- VOD release poster
- Directed by: Alan Clay
- Written by: Alan Clay
- Starring: Rachelle DiMaria Alastair Bayardo Nancy la Scala Jessica Howell Tristan Cunnigham Jeff Bee
- Cinematography: Dan Kneece
- Edited by: Rachel Ann Pearl
- Production company: Artmedia
- Release date: February 2014 (Hollywood Reel);
- Running time: 124 minutes
- Country: United States
- Language: English

= Courting Chaos =

Courting Chaos is a 2014 American film written and directed by New Zealand filmmaker Alan Clay. The film is adapted from his book Angels Can Fly, a Modern Clown User Guide. The story is about a Beverly Hills girl who falls for a Venice Beach street clown called Chaos and she must overcome her inhibitions and become a clown herself for the relationship to survive.

Courting Chaos won the Best Comedy Film award at its premiere at the Hollywood Reel Independent Film Festival in February 2014 and went on to win the Special Jury Award for Romantic Comedy from WorldFest-Houston International Film Festival, one of the top awards from the oldest independent film festival in the world, where Lead actor, Rachelle DiMaria, was also nominated for Best Actor. The film also received Awards of Merit for Best Director and Best Feature Film from the Accolade Competition.

==Cast==
- Rachelle DiMaria as Ginger
- Alastair Bayardo as Chaos
- Nancy la Scala as Darlene
- Jessica Howell as Madonna
- Tristan Cunningham as Dancer
- Jeff Bee as TC
- Blake Young-Fountain as Jeff

==Production==

Courting Chaos is notable for being shot and having finished the complete post production process, with a live music score, in just six weeks. This was done to capture the spontaneity inherent in the film's subject matter and to achieve this, composer Sherri Chung was composing the film's performance tracks and score from the script prior to the shoot and editor Ranchel Ann Pearl was working on set at Venice Beach from the second day.

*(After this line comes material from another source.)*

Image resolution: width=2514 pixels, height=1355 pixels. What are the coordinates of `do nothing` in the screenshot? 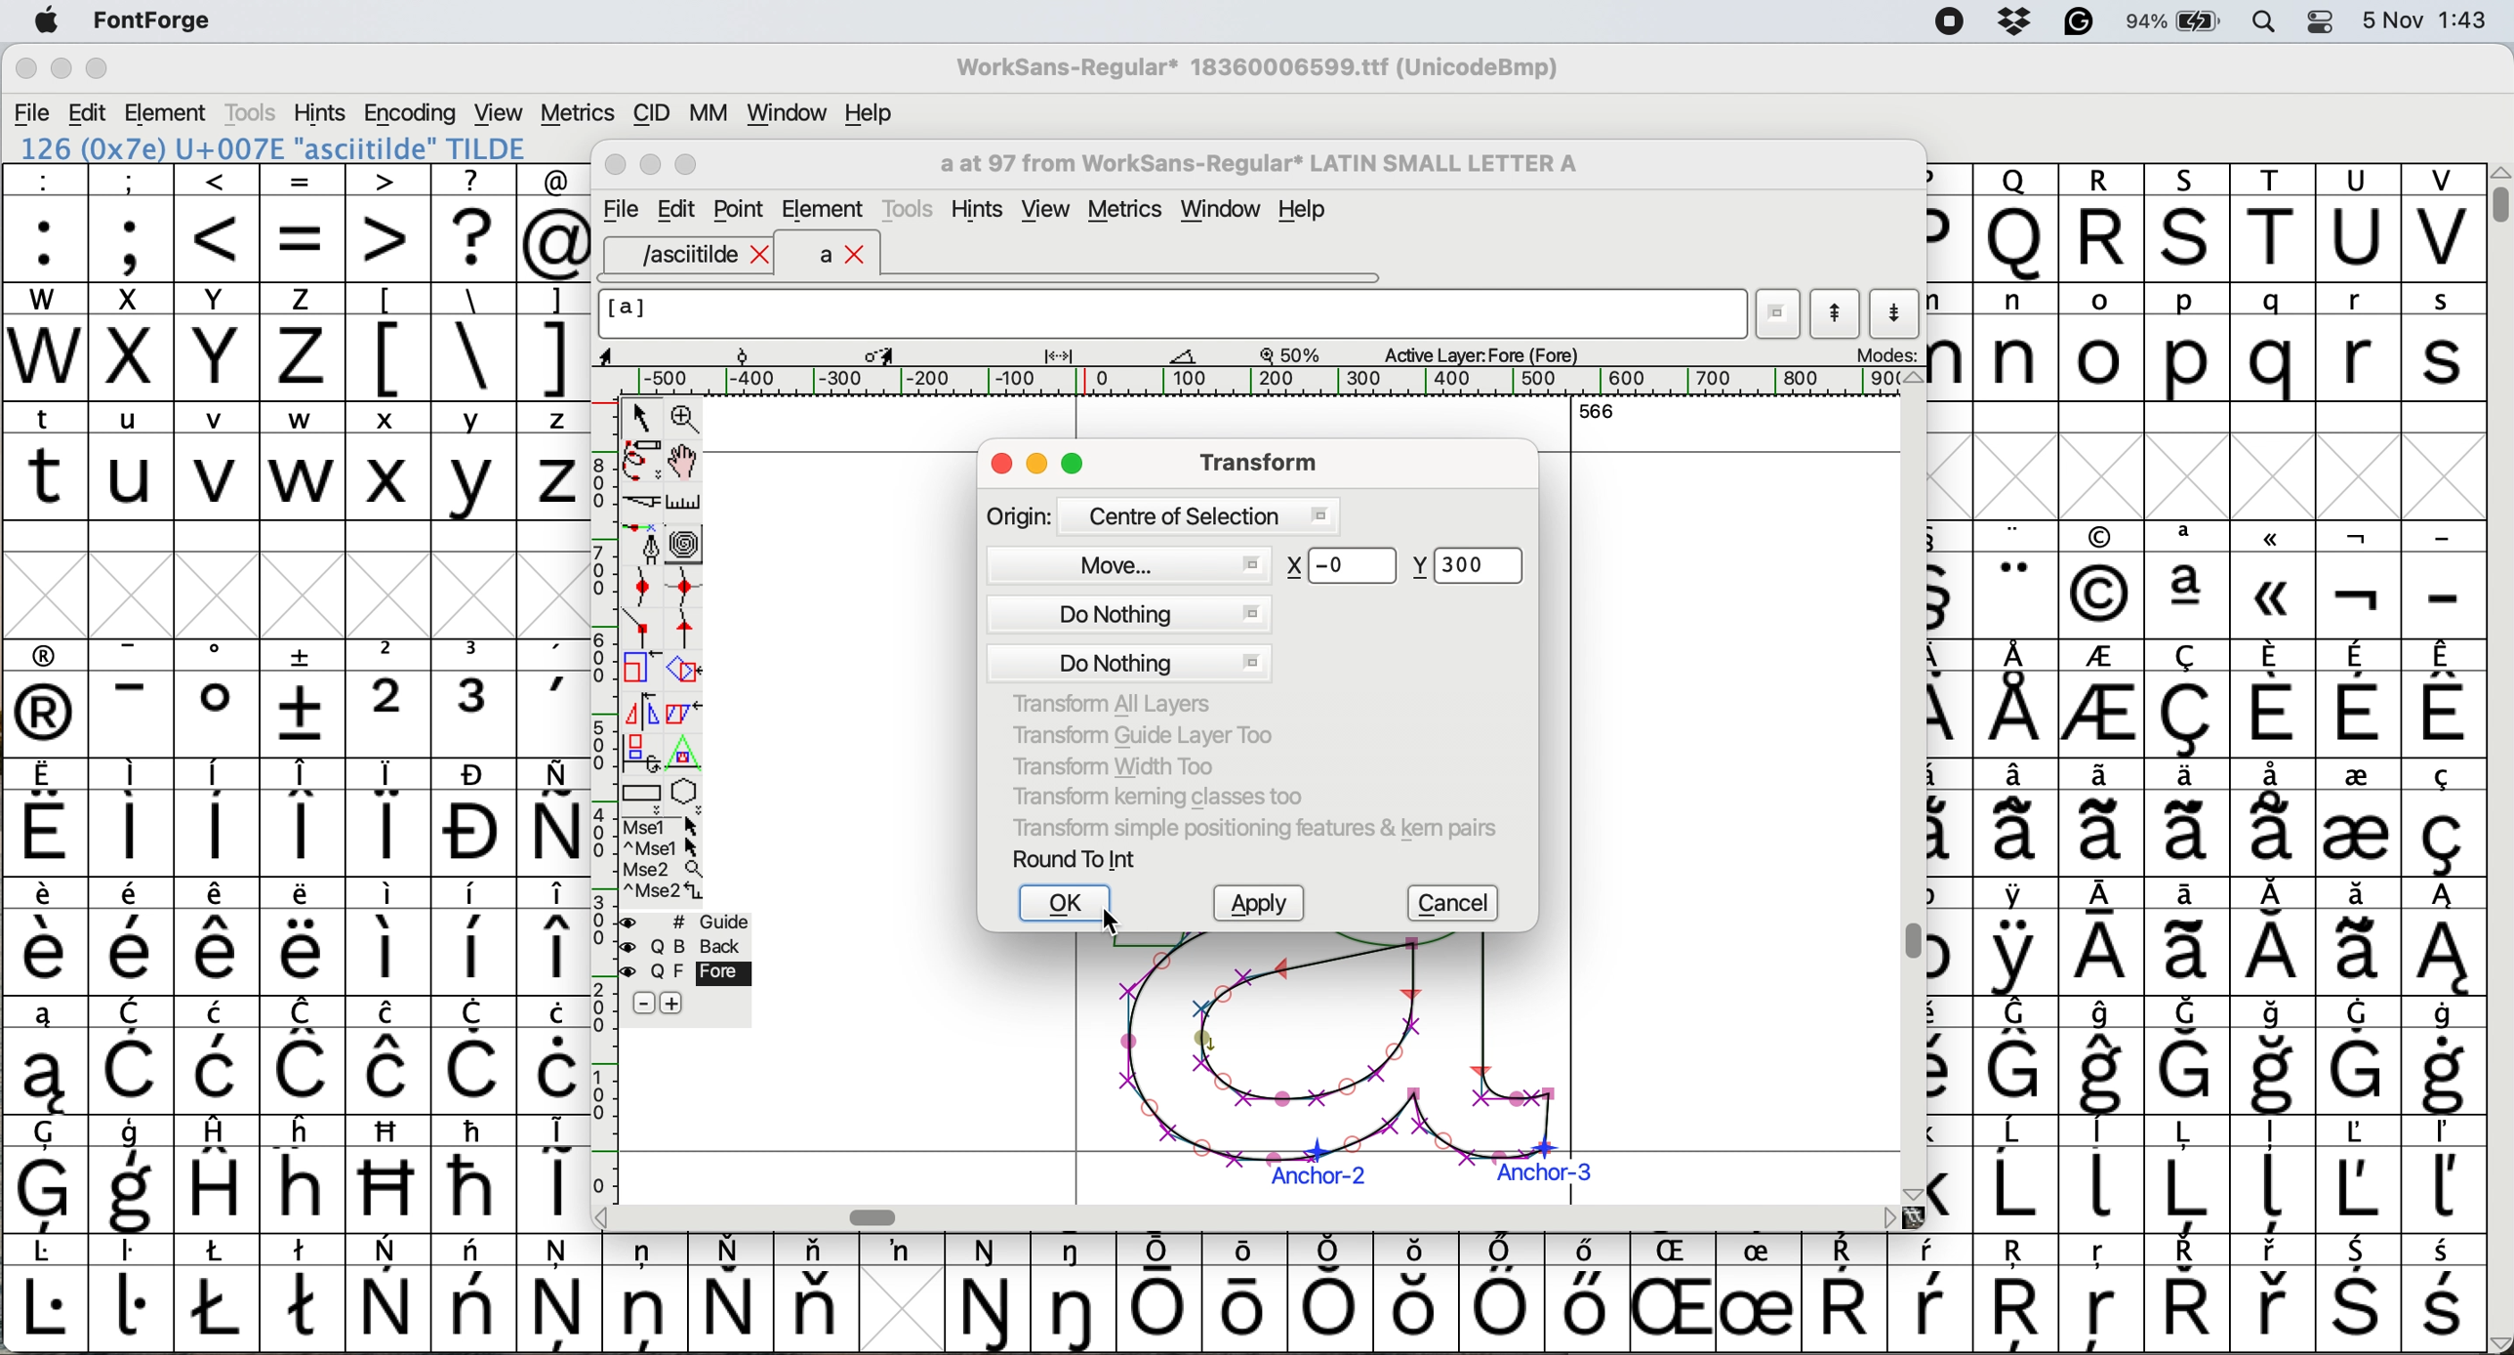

A team of 7 camera operators under DP Dan Kneece captured the street theatre scenes live, complete with real audience interactions and performer perspective shots from cameras mounted on the clowns. By the end of the 4 week shoot there was a rough cut of the film. One week later it was a fine cut and by the end of the following week, music was recorded and sound mixed. The result is a story about the lead character's journey of liberation as she allows the spontaneity of becoming a clown in her life.

==Accolades==
- Best Comedy Film award at the Hollywood Reel Independent Film Festival in February 2014.
- Special Jury Award for Romantic Comedy at Worldfest, Houston, 2014 where, Rachelle DiMaria, was also nominated for Best Actor.
- Awards of Merit for Best Director and Best Feature Film from the Accolade Awards, 2014.

==Release==
The film was released in the United States in 2014 to good reviews.